══ Recorded information ══

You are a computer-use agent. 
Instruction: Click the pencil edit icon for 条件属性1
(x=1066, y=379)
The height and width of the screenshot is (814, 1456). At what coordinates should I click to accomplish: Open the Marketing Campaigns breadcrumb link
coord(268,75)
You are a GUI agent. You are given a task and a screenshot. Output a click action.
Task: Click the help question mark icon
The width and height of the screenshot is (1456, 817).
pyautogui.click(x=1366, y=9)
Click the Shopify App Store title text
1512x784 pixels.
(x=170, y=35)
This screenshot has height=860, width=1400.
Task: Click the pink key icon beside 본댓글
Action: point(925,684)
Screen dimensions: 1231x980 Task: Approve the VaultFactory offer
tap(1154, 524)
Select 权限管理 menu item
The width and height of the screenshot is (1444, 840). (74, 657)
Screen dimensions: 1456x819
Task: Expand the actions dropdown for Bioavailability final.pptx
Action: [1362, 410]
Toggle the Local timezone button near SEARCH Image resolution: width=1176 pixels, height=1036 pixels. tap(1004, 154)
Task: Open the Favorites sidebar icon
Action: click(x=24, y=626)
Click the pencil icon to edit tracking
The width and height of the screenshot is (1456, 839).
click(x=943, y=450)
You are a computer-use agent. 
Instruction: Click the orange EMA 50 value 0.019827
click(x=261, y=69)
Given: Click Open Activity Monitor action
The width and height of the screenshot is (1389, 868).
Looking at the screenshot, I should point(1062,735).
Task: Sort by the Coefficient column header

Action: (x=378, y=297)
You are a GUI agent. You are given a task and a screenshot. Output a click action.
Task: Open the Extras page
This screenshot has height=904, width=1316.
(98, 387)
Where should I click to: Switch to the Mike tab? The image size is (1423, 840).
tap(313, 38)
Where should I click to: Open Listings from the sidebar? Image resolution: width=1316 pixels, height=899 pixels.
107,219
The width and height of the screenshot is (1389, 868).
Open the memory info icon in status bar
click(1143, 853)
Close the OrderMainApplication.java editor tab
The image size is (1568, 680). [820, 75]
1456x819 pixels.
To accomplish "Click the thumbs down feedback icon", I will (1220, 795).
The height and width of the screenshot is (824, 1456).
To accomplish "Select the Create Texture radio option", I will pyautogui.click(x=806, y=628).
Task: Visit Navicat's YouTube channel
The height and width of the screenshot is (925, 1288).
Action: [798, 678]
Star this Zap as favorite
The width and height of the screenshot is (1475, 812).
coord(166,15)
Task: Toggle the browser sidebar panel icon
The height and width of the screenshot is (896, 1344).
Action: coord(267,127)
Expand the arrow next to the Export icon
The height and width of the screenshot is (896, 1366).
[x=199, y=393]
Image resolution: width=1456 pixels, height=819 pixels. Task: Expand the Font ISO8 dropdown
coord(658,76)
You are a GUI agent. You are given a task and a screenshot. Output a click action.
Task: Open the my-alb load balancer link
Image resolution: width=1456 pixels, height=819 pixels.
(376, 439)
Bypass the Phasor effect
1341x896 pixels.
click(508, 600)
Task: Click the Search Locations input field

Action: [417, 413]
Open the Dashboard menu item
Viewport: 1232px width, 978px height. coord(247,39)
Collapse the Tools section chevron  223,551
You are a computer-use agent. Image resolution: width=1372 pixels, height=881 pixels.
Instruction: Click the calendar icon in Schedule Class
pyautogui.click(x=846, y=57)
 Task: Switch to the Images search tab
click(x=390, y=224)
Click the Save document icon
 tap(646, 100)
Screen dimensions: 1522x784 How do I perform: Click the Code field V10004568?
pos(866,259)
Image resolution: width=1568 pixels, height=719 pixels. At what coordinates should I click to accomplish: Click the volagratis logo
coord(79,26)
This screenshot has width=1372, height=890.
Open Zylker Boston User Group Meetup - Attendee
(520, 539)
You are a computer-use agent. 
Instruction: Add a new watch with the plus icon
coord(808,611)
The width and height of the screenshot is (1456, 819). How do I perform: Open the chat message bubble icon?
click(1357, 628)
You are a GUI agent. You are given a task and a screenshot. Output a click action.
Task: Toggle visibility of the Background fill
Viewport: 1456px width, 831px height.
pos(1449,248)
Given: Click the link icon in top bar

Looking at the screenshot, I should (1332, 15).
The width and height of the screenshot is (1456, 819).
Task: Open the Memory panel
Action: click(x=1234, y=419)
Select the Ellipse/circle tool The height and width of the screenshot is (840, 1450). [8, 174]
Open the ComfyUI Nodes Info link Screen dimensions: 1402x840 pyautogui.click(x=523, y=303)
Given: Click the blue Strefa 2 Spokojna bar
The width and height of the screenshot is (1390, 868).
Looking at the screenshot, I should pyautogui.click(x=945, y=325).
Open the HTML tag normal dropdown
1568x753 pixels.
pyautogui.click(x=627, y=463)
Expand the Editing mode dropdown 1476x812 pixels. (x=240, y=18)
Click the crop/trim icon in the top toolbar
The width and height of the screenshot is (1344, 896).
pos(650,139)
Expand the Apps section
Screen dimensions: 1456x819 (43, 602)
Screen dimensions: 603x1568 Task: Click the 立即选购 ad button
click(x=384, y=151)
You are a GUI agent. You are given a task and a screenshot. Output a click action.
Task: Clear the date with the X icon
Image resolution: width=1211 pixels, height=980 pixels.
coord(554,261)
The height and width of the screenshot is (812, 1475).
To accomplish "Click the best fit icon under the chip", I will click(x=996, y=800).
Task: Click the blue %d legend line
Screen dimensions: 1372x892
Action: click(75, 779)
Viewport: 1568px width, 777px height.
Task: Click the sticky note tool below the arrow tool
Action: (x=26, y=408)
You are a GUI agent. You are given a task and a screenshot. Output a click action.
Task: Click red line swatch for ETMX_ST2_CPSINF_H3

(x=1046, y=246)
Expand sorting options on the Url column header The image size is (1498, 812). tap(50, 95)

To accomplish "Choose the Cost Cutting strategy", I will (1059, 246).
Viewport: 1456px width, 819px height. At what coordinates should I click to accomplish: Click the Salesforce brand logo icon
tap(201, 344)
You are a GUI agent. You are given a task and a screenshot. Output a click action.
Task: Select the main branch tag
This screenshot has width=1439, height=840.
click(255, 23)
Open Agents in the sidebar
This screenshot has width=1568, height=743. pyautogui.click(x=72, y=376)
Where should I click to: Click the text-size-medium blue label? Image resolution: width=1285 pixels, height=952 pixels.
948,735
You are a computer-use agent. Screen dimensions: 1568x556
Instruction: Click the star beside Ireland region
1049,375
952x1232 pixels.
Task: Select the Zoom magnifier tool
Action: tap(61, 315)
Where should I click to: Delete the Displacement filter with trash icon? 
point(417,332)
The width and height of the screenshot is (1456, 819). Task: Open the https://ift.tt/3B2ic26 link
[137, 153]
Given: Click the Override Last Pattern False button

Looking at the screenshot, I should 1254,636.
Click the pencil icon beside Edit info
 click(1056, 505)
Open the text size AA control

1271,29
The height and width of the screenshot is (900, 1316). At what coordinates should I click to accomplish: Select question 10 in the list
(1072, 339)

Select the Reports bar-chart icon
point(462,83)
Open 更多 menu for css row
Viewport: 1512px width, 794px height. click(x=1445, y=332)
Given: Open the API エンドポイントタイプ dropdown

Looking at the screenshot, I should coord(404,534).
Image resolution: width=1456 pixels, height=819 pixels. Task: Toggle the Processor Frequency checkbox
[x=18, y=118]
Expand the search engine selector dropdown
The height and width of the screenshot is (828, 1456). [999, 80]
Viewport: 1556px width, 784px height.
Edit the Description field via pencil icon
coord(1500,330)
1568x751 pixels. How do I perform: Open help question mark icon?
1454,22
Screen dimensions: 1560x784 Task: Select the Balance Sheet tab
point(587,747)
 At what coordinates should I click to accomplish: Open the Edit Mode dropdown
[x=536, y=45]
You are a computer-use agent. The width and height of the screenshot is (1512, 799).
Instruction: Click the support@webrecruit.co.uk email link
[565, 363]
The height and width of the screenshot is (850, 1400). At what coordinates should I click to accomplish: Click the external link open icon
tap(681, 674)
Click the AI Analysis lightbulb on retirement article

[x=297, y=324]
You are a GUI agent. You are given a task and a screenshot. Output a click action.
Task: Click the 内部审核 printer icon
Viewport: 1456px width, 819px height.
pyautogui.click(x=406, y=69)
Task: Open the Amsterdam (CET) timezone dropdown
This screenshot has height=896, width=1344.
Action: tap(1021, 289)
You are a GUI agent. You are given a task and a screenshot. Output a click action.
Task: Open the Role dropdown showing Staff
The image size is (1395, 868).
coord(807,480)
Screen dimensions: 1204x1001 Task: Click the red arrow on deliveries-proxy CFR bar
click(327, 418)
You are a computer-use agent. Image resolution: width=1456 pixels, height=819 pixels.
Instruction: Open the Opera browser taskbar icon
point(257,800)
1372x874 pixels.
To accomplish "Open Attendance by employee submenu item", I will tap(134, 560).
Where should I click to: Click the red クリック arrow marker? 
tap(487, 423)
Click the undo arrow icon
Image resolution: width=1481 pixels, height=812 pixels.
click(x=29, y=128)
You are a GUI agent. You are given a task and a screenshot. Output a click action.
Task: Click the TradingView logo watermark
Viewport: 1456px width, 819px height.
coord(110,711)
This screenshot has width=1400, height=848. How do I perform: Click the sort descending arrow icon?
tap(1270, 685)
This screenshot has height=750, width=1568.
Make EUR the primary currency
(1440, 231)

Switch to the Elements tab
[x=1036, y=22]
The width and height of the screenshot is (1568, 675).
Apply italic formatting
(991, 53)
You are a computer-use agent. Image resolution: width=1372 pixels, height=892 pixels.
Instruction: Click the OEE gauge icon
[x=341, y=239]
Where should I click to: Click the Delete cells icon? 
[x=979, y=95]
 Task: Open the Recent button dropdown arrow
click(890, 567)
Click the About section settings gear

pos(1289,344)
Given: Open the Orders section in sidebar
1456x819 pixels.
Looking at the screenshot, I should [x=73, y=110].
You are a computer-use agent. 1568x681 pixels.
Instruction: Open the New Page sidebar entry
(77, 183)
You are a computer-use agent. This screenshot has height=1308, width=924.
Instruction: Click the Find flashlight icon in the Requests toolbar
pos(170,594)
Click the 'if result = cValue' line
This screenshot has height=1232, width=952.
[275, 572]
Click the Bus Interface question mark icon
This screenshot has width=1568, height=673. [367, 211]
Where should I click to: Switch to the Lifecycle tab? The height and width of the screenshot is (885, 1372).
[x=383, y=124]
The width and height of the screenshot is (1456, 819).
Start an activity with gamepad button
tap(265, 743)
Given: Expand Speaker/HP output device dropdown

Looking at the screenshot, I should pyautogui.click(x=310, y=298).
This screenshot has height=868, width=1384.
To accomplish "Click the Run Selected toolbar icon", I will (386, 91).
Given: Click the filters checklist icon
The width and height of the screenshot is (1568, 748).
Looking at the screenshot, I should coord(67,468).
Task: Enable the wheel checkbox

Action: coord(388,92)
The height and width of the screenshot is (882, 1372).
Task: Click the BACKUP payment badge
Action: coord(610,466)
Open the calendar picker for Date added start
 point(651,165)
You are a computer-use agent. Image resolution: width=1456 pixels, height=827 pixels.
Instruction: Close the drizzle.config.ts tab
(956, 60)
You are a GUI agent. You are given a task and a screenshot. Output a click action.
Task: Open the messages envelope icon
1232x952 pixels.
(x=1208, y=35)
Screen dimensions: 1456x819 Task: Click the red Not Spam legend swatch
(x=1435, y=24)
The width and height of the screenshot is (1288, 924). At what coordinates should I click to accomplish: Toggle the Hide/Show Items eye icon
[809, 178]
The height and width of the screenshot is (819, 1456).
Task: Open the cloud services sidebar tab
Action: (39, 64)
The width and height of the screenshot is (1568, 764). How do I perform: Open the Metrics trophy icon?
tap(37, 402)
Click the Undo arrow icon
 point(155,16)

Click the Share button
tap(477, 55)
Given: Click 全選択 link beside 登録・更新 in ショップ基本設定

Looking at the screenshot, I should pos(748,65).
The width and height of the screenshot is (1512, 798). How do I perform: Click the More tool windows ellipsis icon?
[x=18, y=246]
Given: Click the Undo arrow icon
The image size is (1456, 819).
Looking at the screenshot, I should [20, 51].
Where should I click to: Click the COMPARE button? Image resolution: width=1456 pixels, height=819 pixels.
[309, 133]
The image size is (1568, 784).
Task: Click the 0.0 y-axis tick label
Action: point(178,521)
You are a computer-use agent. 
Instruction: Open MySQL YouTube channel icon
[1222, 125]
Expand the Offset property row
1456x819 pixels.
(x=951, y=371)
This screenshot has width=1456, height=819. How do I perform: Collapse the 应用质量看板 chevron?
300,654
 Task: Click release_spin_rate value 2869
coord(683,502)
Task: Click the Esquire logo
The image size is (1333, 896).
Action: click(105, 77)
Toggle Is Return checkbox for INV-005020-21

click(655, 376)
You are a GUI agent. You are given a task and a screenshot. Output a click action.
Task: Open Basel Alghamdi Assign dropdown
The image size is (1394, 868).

═══

What to work on: In exact wording, restate the lines of the data above from the first through the one holding "Task: Open the Extras page", and stop after that line.

Exercise response:
You are a computer-use agent. 
Instruction: Click the pencil edit icon for 条件属性1
(x=1066, y=379)
The height and width of the screenshot is (814, 1456). At what coordinates should I click to accomplish: Open the Marketing Campaigns breadcrumb link
coord(268,75)
You are a GUI agent. You are given a task and a screenshot. Output a click action.
Task: Click the help question mark icon
The width and height of the screenshot is (1456, 817).
pyautogui.click(x=1366, y=9)
Click the Shopify App Store title text
1512x784 pixels.
(x=170, y=35)
This screenshot has height=860, width=1400.
Task: Click the pink key icon beside 본댓글
Action: point(925,684)
Screen dimensions: 1231x980 Task: Approve the VaultFactory offer
tap(1154, 524)
Select 权限管理 menu item
The width and height of the screenshot is (1444, 840). (74, 657)
Screen dimensions: 1456x819
Task: Expand the actions dropdown for Bioavailability final.pptx
Action: [1362, 410]
Toggle the Local timezone button near SEARCH Image resolution: width=1176 pixels, height=1036 pixels. tap(1004, 154)
Task: Open the Favorites sidebar icon
Action: click(x=24, y=626)
Click the pencil icon to edit tracking
The width and height of the screenshot is (1456, 839).
click(x=943, y=450)
You are a computer-use agent. 
Instruction: Click the orange EMA 50 value 0.019827
click(x=261, y=69)
Given: Click Open Activity Monitor action
The width and height of the screenshot is (1389, 868).
Looking at the screenshot, I should point(1062,735).
Task: Sort by the Coefficient column header

Action: (x=378, y=297)
You are a GUI agent. You are given a task and a screenshot. Output a click action.
Task: Open the Extras page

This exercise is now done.